RECORDS FOR THIS TASK:
--- --- ---

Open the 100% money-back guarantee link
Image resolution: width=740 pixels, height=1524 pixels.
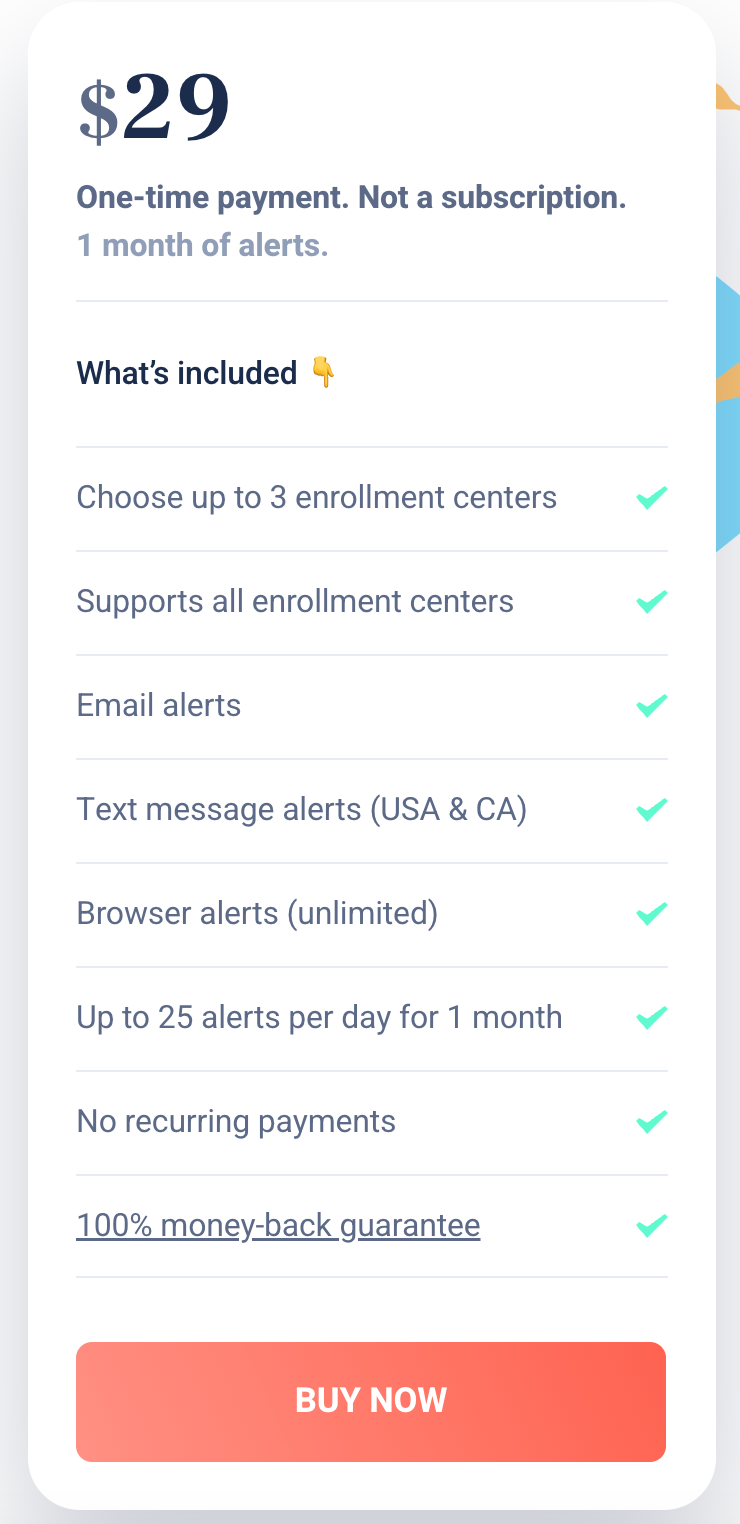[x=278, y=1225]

--- --- ---

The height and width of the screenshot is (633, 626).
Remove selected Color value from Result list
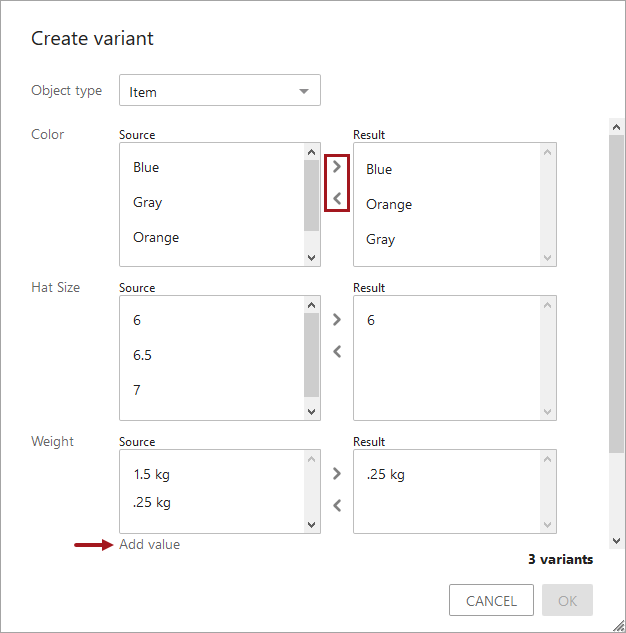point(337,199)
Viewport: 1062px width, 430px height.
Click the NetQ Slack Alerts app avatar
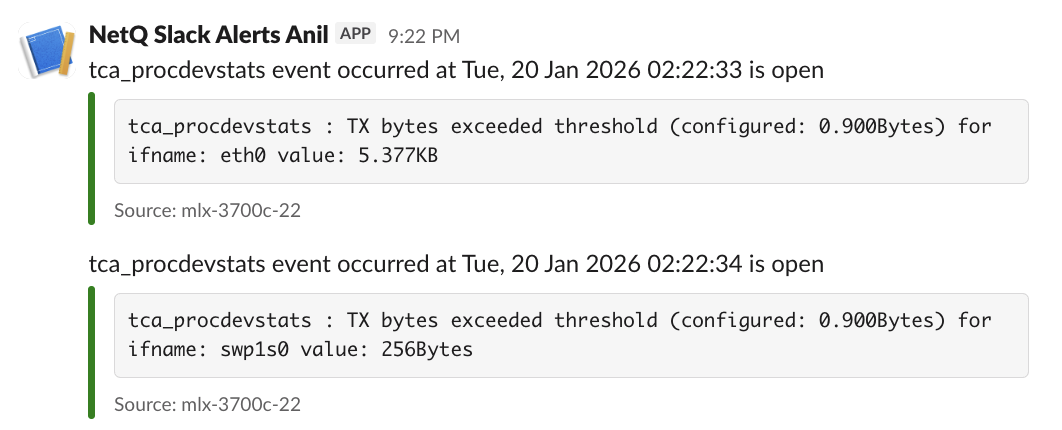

--- --- ---

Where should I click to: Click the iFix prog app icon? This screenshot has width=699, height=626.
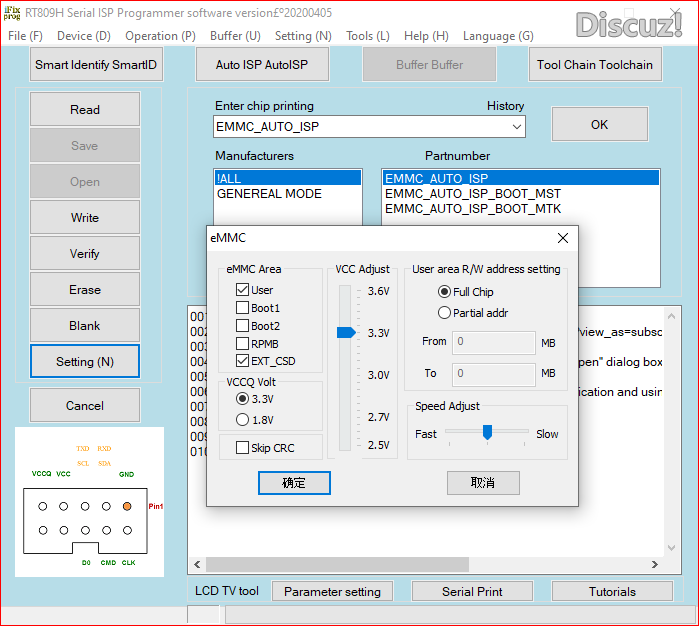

--- --- ---

PROBLEM TO SOLVE:
Filter the data above down to lines with the word "screenshot", and copy them.

RESULT:
The height and width of the screenshot is (633, 626).
Where should I click to: Click the iFix prog app icon? This screenshot has width=699, height=626.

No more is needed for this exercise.